▶ [WHAT YOU SHOULD DO]:
Count each line below that has the word "computer" in it, and give only the total.

START DATA FOR PROCESSING

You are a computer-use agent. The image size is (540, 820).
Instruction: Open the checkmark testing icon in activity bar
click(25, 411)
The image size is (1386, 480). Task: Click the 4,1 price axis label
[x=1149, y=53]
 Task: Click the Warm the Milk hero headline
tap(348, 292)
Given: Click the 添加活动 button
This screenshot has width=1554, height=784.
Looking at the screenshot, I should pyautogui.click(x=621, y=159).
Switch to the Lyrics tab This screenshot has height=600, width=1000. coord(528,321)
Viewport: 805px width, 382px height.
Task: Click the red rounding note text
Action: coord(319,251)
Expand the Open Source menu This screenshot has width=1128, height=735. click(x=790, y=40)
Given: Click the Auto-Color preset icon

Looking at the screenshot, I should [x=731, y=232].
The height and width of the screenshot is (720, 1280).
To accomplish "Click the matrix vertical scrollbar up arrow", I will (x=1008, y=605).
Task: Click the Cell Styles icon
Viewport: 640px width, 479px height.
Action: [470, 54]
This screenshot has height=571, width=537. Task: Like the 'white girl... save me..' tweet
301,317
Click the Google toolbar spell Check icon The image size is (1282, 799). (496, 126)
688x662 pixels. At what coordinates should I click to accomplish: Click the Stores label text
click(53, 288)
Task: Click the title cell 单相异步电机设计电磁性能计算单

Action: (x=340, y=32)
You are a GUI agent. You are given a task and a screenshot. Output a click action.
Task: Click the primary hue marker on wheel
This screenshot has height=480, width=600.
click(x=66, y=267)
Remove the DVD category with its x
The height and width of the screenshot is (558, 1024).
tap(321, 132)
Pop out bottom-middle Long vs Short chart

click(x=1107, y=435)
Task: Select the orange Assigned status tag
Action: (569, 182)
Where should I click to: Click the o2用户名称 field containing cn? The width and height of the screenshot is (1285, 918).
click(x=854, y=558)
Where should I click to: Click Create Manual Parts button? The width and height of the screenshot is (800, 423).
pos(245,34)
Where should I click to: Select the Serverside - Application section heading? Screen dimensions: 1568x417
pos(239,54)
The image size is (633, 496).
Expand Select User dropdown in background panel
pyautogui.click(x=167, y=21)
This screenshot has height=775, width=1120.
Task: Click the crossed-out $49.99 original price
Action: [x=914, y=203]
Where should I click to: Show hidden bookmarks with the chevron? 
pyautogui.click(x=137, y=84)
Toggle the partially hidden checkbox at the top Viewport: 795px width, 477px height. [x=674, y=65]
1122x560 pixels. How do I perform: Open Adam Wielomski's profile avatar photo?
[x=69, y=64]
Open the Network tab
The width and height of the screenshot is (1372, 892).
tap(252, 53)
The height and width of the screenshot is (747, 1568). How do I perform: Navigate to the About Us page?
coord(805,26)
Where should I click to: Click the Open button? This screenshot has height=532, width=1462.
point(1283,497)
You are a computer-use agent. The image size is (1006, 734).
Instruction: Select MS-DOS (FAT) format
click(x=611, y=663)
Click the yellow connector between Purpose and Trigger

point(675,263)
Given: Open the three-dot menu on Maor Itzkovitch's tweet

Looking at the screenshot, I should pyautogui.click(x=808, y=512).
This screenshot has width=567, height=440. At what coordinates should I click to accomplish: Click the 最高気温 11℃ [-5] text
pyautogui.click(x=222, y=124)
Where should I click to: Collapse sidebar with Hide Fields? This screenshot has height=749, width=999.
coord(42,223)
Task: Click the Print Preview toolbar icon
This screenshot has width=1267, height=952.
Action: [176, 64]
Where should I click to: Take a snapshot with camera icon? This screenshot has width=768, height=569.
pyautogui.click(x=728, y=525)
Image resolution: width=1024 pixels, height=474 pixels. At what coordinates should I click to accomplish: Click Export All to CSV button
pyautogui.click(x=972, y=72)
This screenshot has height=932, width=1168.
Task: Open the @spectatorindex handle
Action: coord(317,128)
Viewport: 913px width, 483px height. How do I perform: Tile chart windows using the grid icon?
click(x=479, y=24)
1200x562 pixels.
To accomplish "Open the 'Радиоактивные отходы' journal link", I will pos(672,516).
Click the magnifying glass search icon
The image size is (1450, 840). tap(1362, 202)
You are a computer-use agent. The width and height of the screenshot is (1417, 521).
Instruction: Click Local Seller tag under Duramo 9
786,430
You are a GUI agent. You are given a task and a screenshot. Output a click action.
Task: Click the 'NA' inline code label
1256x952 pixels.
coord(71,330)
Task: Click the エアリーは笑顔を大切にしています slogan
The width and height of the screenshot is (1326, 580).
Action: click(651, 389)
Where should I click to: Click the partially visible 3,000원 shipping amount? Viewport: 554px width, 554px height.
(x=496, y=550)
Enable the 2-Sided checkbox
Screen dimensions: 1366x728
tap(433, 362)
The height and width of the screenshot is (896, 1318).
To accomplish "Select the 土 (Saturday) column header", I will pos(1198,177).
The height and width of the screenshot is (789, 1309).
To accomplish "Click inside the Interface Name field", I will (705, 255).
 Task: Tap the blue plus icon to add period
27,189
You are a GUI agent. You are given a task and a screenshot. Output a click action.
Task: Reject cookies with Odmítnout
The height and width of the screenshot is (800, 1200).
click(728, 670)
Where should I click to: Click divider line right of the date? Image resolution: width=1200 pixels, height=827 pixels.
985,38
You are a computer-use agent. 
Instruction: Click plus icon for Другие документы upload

END DATA FOR PROCESSING

▶ [REPLY]:
4